** Objectif 1 **
Traduisez en anglais la phrase suivante du texte fourni : « Il faut dire qu'avec son lecteur de carte SD et ubuntu "feisty", c'est méchamment plus pratique. »

Wednesday, May 23, 2007

Beware of DmaCopy()

Hop. Entre deux transparents pour ACNM'07 et la navette pour IM'07, j'ai profité du portable emprunté à mon oncle pour faire un peu de HomeBrew. Il faut dire qu'avec son lecteur de carte SD et ubuntu "feisty", c'est méchamment plus pratique.

J'avais un problème avec le "scrolling" de la zone de travail, que j'utilise abondamment pour faire des tiles qui peuvent s'emboiter, et plus étonnant, celà n'arrivait que sur une 'vraie DS' ... aucun problème dans desmume (pour une fois). A force de chercher des failles hardware sur mon Network Processor pour ma thèse, j'en suis venu à suspecter les fameuses "commandes de copie DMA"...

Between two slides for the ACNM'07 workshop and the shuttle to IEEE IM'07, i'm enjoying my uncle's laptop for homebrew coding. With embedded SD card reader and the "feisty" Ubuntu, it's *way* better than playing with my regular hardware ...
So i took the opportunity to debug something odd occuring when "scrolling" the working grid -- some feature i'm heavily using to make tiles that ... tile. While it worked flawlessly in desmume emulator, it seemed to miss the first click on scroll button on real DS hardware ... As i'm looking for hardware issues on a Network Processor for my PhD thesis, i suddenly suspected something wrong with DMA copies.

Et j'avais raison. Le code du "scroll" proprement dit, c'est quelque-chose comme


for (i=0;i<16;i++) {
char extra=data[i*16]; // save first pixel
for (j=0;j<15;;j++) data[i*16+j]=data[i*16+j+1]; // shift row
data[15+i*16]=extra; // get back first pixel
}

après quoi, j'appelais à nouveau ma méthode "render" du widget "grid", laquelle faisait gentillement:
I first used to shift the working space (data[] array) in place, (see above), and then called the gridWidget::render() method which issued row-per-row DMA copies as below:

for (i=0;i<16;i++)

** Objectif 2 **
Ajoutez 76 à chaque coordonnée figurant dans les réponses, puis redonnez uniquement les lignes des données à traiter, consignes comprises, depuis la première jusqu'à la ligne qui contient « Action: point(81,677) », incluse. N'incluez pas les images dans votre réponse.

** Données à traiter **
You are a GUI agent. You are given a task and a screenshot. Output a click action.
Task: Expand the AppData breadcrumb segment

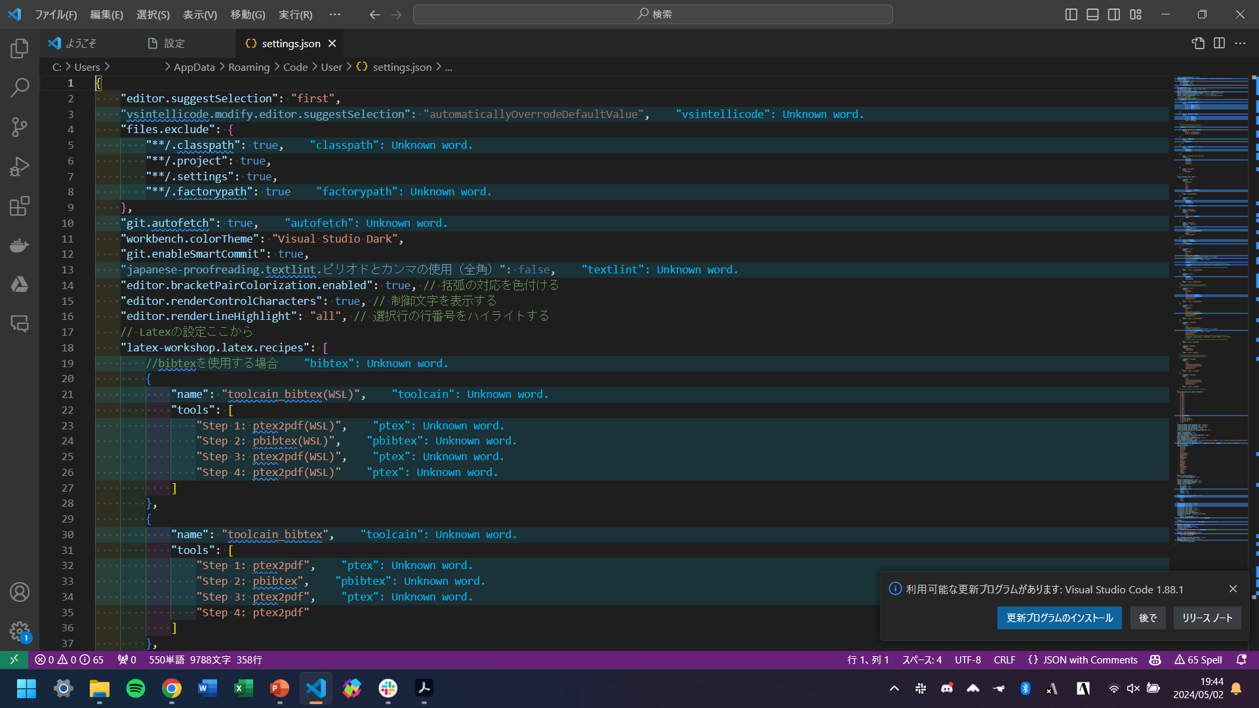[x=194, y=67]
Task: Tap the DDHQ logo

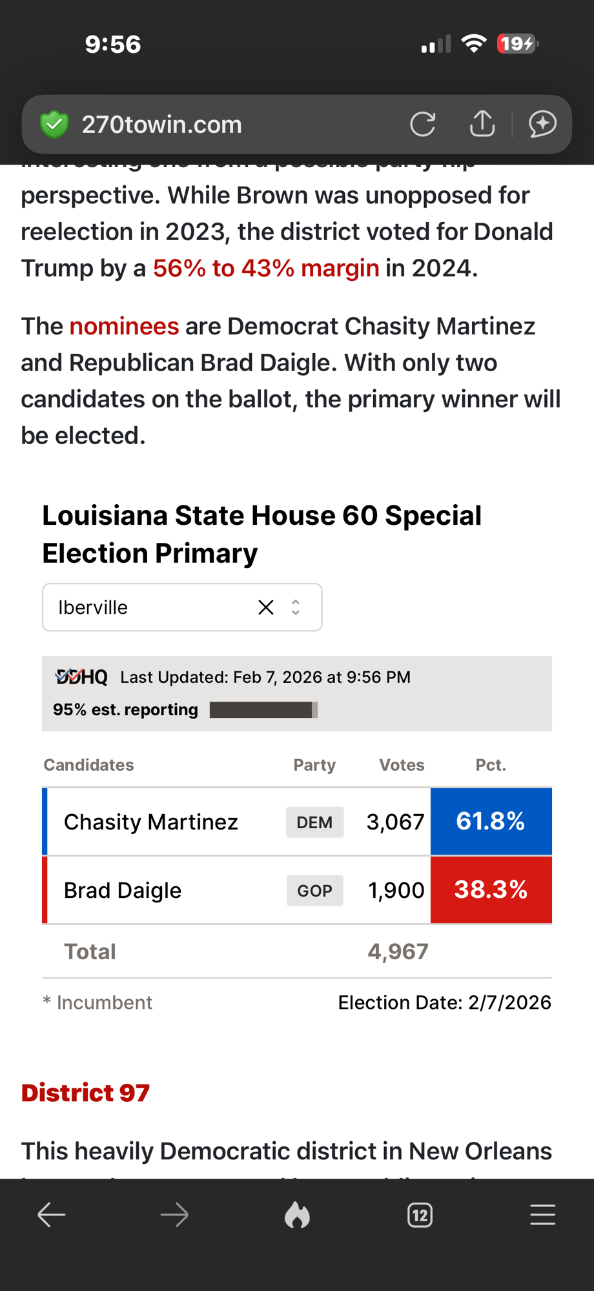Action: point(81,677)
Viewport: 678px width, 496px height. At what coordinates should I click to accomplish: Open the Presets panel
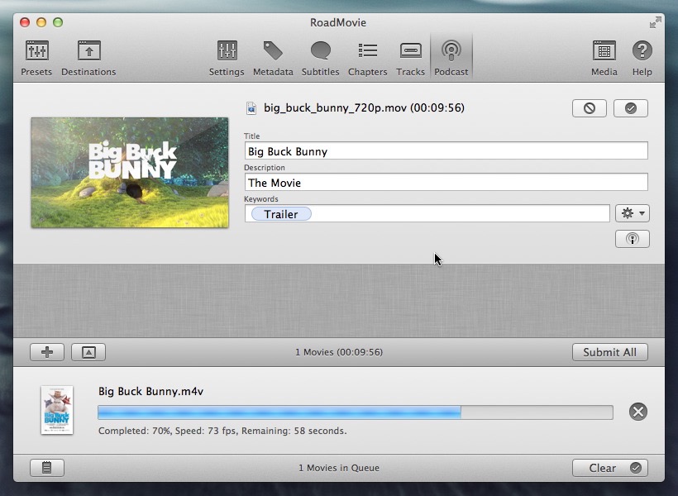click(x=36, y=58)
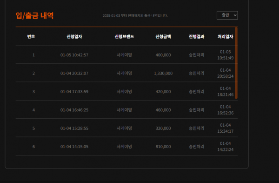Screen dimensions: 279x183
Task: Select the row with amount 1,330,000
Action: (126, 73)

** Résultat final 1 **
Admittedly, with its SD card reader and Ubuntu "feisty", it's way more convenient.

** Résultat final 2 **
You are a GUI agent. You are given a task and a screenshot. Output a click action.
Task: Expand the AppData breadcrumb segment

[x=270, y=143]
Task: Tap the DDHQ logo

Action: point(157,753)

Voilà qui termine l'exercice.